Ce principe, fort exigeant pour les individus, doit se nuancer sous peine d'absoudre la société de ses propres responsabilités. On irait trop loin si, par exemple, on refusait de consacrer des fonds publics au traitement des maladies imputables aux excès personnels. Il n'est pas facile, en effet, de déterminer ce qui, dans tel cancer, découle du tabagisme plutôt que d'une prédisposition héréditaire ou d'un mauvais environnement professionnel. Punir alors qu'on ne sait pas qui est le principal coupable, cela ne révélerait pas une logique impeccable. Et, de toutes manières, la compassion exigible d'une société n'a plus de sens s'il faut que le malade prouve d'abord son innocence.

On irait trop loin, d'autre part, si l'on sous-estimait l'efficacité du bombardement publicitaire et, plus précisément, de celui qui use du rêve comme d'un levier. Pendant des années, la publicité a affirmé que bière et joie de vivre en belle compagnie étaient synonymes. Pendant des années, au mépris des statistiques, Loto-Québec a menti en affirmant que « un jour ce sera ton tour ». Aujourd'hui encore, la publicité sur les véhicules moteur de tous types laisse souvent entendre que n'importe quel amateur peut reproduire sans risque la performance que le cascadeur professionnel présente à l'écran. Quand une société laisse déferler de tels messages, elle aussi tombe sous le coup des contraintes élémentaires : après avoir empoché les bénéfices fiscaux découlant des ventes, elle doit assumer sa part de responsabilité dans les retombées malheureuses de ces ventes.

On aura compris qu'une distinction s'impose entre le droit au soutien psychologique et médical et le recours gourmand aux poursuites compensatoires. Traiter le joueur compulsif, surtout s'il a admis sa dépendance, cela honore une société et la révèle consciente de ses responsabilités. Soigner le cancéreux presque prêt à « tirer une dernière touche » sous la tente à oxygène, cela étire la compassion jusqu'à sa limite, mais demeure socialement justifié. Tempérer la pression publicitaire dans les domaines du jeu, de l'alcool, du tabac ou des « bombes différées » que sont certains véhicules, cela démontre de la part d'une société lucidité et cohérence.

En revanche, il serait excessif et imprudent de la part des pouvoirs publics de porter seuls la responsabilité des débordements libertaires.
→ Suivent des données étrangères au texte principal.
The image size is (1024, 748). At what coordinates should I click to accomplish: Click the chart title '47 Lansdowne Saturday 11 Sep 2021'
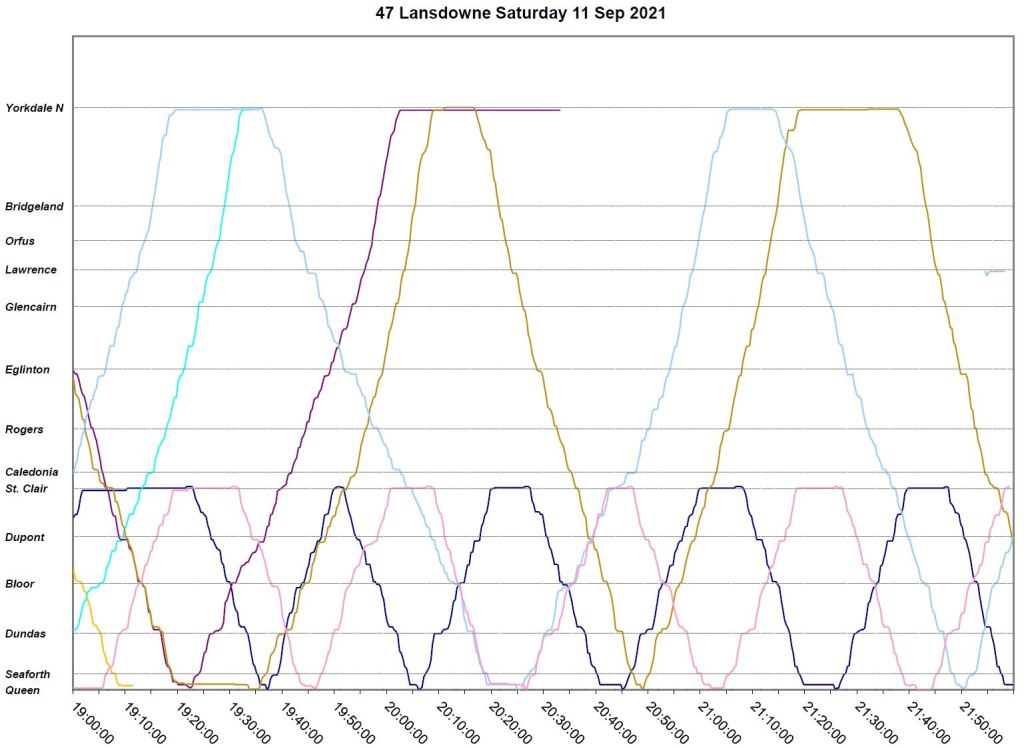click(x=521, y=14)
Si l'État, se culpabilisant à l'excès, évacue le monde du jeu, il remet un véritable pouvoir de taxation entre les mains du crime organisé, comme c'était le cas avant Loto-Québec. Civiliser la publicité et la rendre moins mensongère, c'est une chose; penser que le jeu va disparaître si l'État renonce à y intervenir, c'en est une autre. Traiter le joueur compulsif, c'est une chose; le compenser pour les pertes qu'il a patiemment accumulées, c'en est une autre.

Quand la personne et la société vouent un même culte à la liberté, elles doivent, l'une comme l'autre, faire face honnêtement aux conséquences de cette liberté. Équilibre.